START TEXT PASSAGE

So the answer to the quest for trend-proof design is to look for quality and value. Something that's still working doesn't need to be replaced. A stainless steel refrigerator goes with any color scheme and will look better longer than a harvest gold one. Buy good stuff and let the winds of change blow past you. Shifting your expectations will make something more trend resistant than any color possibly can.

02 April 2008

I'm a fan of the fan

If you watch enough of the dreck programming on HGTV, you will be left with the idea that there's something inherently wrong with ceiling fans. This is just one more thing to add to an already long list of design crimes committed by that network. Don't believe it. Ceiling fans have a place in a remodel and an important role to play, especially in a climate like Florida's.

However, the quest for a ceiling fan starts and stops in the lighting aisle at Home Depot for a lot of people. This is as big a mistake as believing something you hear on "Extreme Home Makeover." If you're in the market for lighting or a ceiling fan and you're going to buy from a home center, please read up on the good stuff so you can buy a better knock off.

END TEXT PASSAGE
START DATASET RECORDS

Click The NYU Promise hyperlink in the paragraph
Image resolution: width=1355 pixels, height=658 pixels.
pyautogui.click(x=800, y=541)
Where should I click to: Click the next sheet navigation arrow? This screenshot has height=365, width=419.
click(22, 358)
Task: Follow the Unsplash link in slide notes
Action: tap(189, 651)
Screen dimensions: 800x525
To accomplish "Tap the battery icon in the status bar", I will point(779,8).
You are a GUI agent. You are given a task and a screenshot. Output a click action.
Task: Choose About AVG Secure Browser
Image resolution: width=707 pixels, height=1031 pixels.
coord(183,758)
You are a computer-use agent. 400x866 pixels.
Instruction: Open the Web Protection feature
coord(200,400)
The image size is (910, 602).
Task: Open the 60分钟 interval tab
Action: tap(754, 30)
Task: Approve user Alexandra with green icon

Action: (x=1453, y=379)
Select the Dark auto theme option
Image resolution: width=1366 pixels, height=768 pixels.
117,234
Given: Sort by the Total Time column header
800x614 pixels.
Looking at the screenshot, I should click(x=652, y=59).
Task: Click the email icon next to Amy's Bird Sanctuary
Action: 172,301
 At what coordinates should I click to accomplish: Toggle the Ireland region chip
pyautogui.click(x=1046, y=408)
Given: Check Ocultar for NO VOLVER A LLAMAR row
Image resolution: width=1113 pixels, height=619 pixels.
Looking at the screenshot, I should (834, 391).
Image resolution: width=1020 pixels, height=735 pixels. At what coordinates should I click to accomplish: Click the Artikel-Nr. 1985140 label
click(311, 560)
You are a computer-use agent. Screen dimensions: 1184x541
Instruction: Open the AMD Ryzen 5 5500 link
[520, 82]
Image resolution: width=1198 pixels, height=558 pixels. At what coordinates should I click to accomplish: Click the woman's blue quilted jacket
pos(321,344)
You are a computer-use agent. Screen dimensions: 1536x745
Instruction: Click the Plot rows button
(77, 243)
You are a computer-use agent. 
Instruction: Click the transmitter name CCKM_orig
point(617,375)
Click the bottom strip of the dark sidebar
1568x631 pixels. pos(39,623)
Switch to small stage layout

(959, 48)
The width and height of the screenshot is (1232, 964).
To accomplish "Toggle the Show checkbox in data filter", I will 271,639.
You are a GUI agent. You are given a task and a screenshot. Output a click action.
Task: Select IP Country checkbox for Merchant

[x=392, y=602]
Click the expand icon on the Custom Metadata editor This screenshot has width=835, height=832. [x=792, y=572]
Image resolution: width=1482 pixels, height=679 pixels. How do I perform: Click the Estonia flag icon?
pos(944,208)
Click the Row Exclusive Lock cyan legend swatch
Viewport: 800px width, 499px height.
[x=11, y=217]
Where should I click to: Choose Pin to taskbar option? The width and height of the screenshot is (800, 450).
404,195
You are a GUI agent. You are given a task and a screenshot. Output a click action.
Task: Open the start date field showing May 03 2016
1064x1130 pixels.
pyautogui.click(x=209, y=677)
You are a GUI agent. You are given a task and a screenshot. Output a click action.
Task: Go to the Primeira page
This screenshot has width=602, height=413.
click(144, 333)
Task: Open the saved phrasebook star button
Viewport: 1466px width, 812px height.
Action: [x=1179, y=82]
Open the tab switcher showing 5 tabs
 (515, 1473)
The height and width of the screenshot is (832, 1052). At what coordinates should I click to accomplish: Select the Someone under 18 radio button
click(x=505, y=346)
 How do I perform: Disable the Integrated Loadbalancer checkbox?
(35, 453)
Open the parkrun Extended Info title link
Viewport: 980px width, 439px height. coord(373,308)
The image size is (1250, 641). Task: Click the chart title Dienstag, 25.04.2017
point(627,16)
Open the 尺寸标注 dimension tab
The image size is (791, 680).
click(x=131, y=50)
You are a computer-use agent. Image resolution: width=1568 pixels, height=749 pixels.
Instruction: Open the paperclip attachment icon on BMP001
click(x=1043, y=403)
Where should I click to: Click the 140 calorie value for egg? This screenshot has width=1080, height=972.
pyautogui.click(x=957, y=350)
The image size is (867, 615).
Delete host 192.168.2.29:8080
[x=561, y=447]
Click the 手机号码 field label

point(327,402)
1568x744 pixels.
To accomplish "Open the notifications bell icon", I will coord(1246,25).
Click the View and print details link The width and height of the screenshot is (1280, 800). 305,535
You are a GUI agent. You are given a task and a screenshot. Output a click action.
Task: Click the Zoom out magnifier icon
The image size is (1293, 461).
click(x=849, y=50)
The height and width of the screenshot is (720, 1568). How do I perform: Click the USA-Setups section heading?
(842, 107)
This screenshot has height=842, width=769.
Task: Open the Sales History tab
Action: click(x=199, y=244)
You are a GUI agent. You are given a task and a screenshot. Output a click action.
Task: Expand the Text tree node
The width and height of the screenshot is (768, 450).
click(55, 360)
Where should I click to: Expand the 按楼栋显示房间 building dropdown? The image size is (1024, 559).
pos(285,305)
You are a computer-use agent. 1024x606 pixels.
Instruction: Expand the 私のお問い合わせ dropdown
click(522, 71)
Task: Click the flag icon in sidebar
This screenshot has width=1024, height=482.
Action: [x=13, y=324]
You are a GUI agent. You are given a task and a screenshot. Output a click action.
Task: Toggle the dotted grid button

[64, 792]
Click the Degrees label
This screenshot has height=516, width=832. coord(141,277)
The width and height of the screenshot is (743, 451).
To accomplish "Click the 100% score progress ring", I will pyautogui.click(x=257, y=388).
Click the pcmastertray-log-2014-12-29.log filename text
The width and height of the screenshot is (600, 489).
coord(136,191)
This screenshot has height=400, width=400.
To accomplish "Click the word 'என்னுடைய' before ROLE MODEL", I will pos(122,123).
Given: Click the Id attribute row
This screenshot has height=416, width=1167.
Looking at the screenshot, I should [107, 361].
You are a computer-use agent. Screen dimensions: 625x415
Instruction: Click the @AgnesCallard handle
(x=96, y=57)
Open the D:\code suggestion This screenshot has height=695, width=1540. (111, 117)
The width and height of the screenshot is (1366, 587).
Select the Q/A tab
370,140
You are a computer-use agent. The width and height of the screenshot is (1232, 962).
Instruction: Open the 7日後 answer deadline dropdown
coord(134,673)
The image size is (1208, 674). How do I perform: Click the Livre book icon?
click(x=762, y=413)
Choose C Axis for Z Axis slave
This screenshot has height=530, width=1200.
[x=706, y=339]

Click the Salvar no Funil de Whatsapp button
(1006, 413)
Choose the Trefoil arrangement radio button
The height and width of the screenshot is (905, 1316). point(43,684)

END DATASET RECORDS

• [INSTRUCTIONS TO FOLLOW] Carry the passage about ceiling fans forward, picking up after its final sentence.

• [OUTPUT OF THE TASK]
Back in the day, ceiling fans were dominated by the brand Casablanca. Casablanca is still very much in the business and they set the standard for traditional ceiling fans. All design is derivative and the lighting industry adheres to that maxim with a surprising tenacity. When ceiling fans started to get popular again about 20 to 25 years ago, the industry looked to Casablanca as a resource to imitate. At the time, all of Casablanca's offerings were uber traditional with a distinct Victorian feel. That Victorian feel continues to this day in most of the fans in the $50 to $150 price range in the previously mentioned lighting aisle. These cheap fans are also precisely the fans that deserve to be pulled down and given the heave ho.

A ceiling-mounted fan with three or four, hundred-watt light bulbs nestled underneath it is the stuff of a bad dream. However, regardless of the style of a room; a subtle, unlighted fan can be a welcome addition. In a cathedral ceiling-ed great room, they circulate cool air in the hot months and warm air in the cool months. In a climate like ours, this is a vital task and it will save money on utility bills. In a smaller room, a ceiling fan will do the same thing but on a smaller scale. Air circulation is their primary function, looking to them as a source of everyday ambient light is best avoided.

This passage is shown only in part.